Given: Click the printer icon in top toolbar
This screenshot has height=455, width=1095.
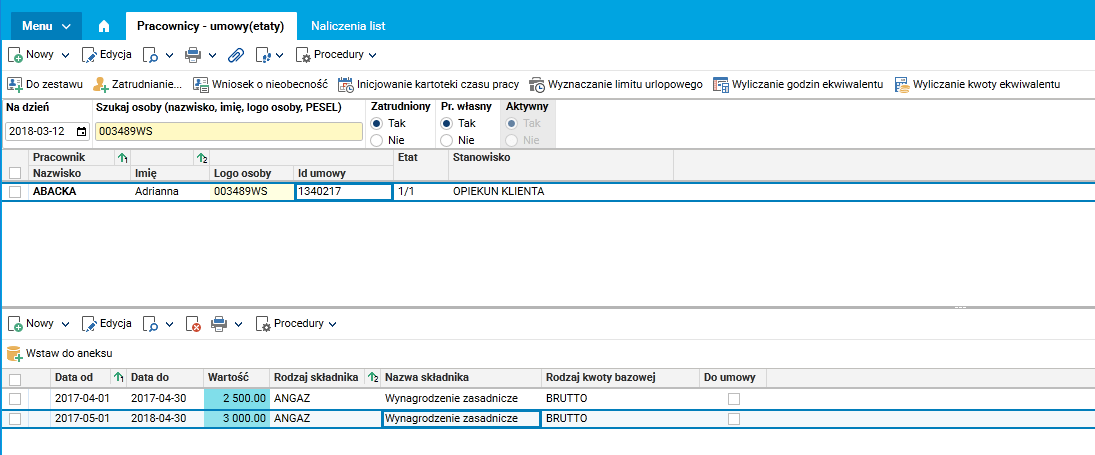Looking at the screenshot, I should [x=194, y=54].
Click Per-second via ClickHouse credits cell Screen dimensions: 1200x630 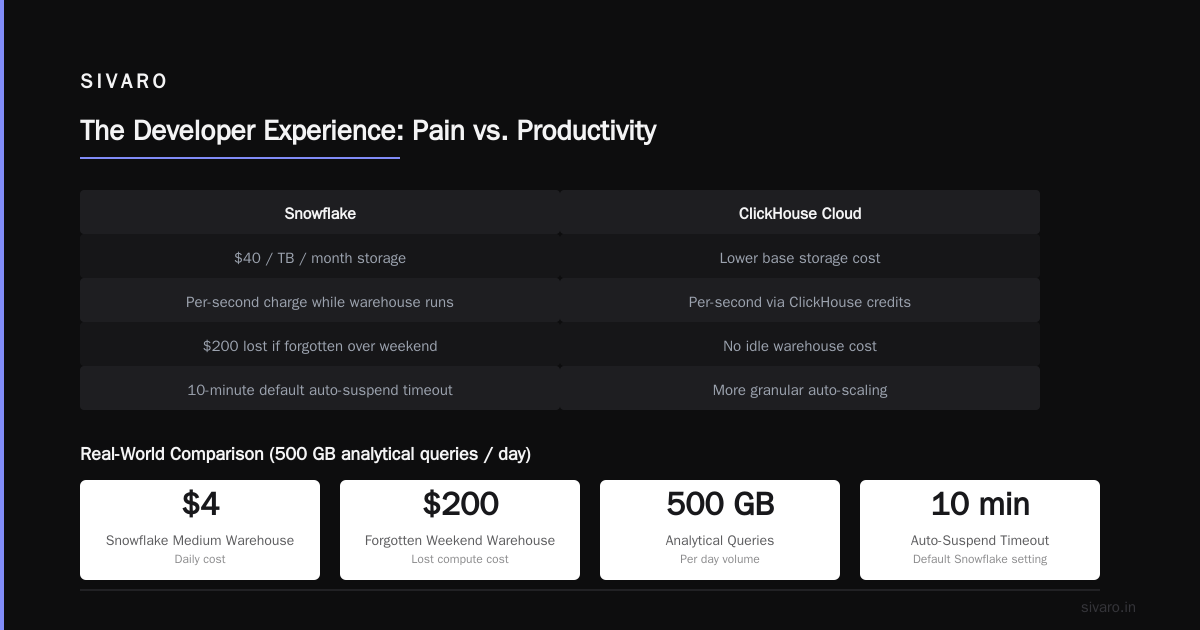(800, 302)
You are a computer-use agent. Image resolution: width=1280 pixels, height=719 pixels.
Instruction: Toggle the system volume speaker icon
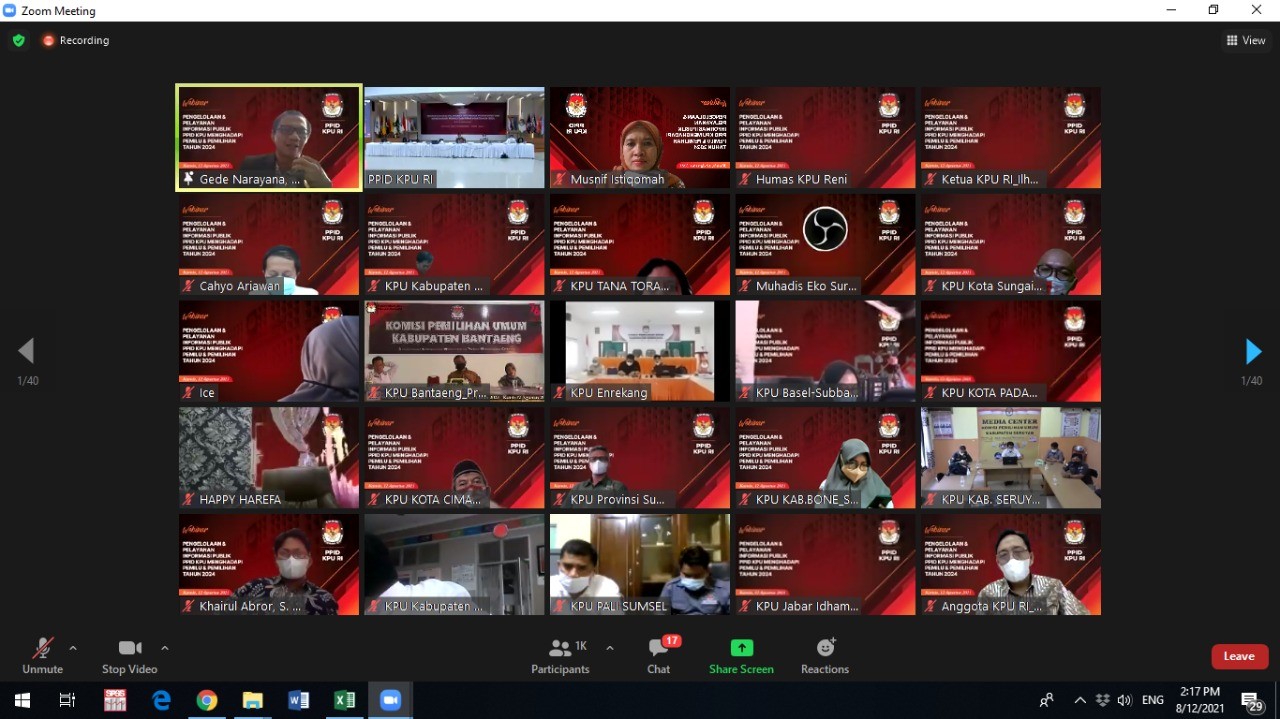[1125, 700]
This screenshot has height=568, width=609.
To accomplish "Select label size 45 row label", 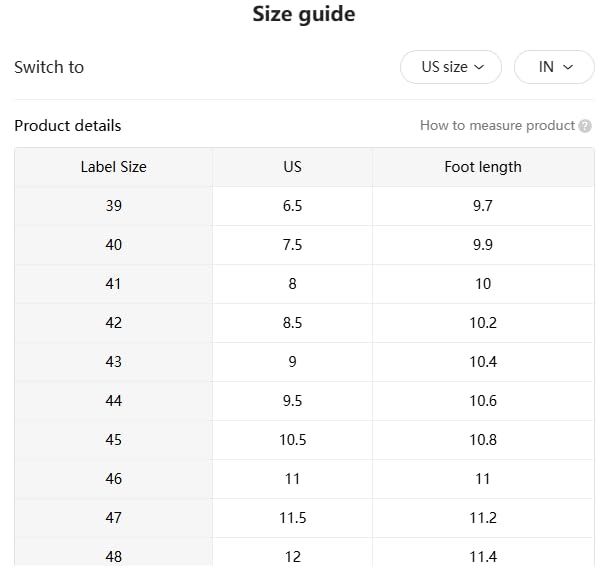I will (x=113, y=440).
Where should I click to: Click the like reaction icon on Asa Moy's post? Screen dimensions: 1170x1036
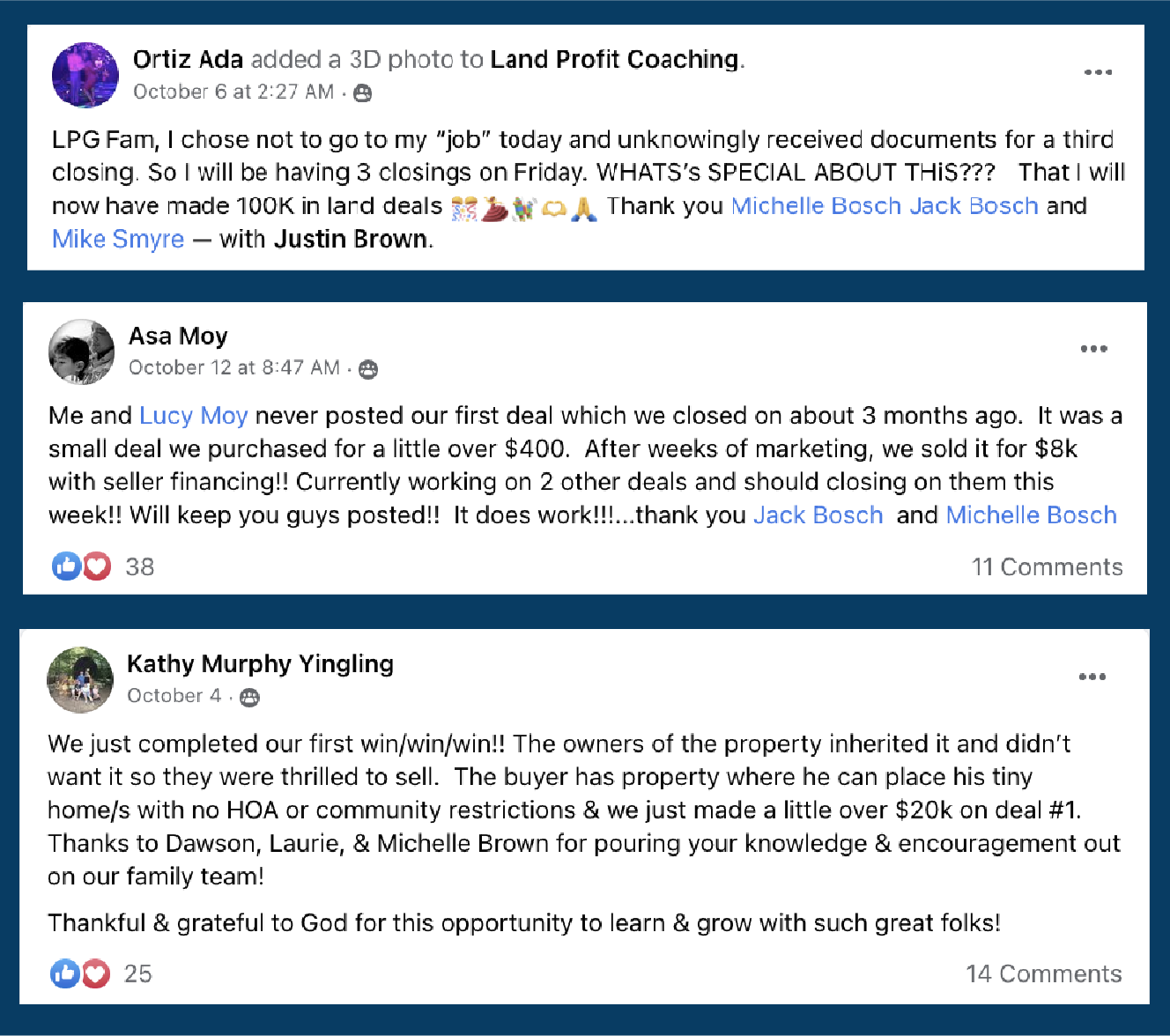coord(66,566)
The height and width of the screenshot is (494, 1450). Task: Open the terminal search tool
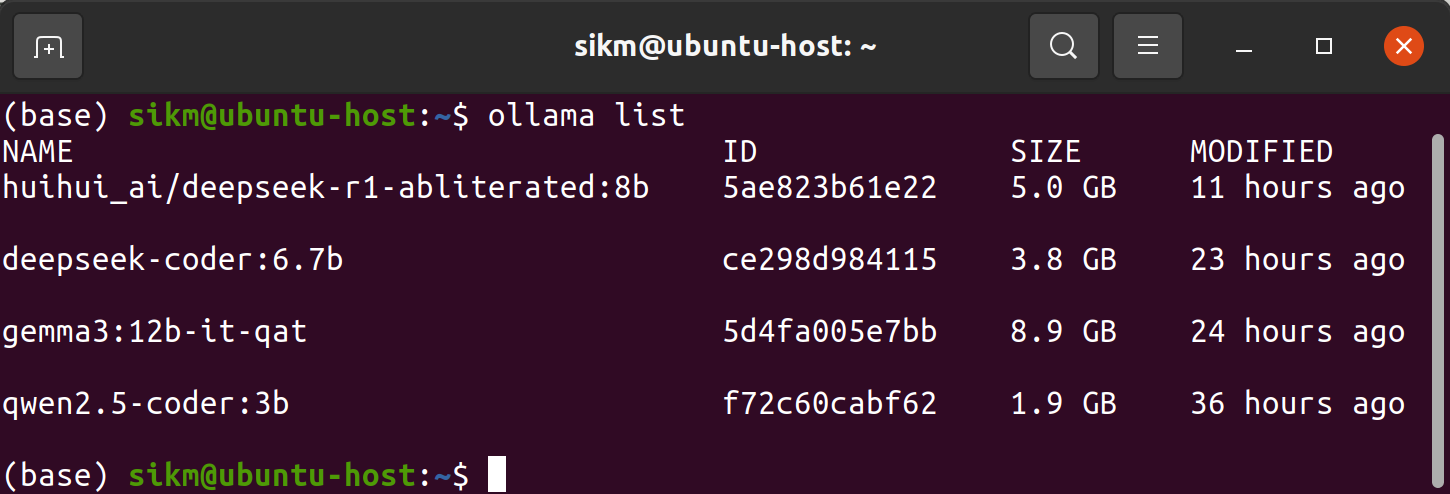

• **Requirement**
Return verbatim every line from the line containing "Where should I" to the last line of the entries above, inclusive, and leave out the pictures.

• **Your solution**
Where should I click to: Click the like reaction icon on Asa Moy's post? Screen dimensions: 1170x1036
coord(66,566)
The height and width of the screenshot is (494, 1450). Task: Open the terminal search tool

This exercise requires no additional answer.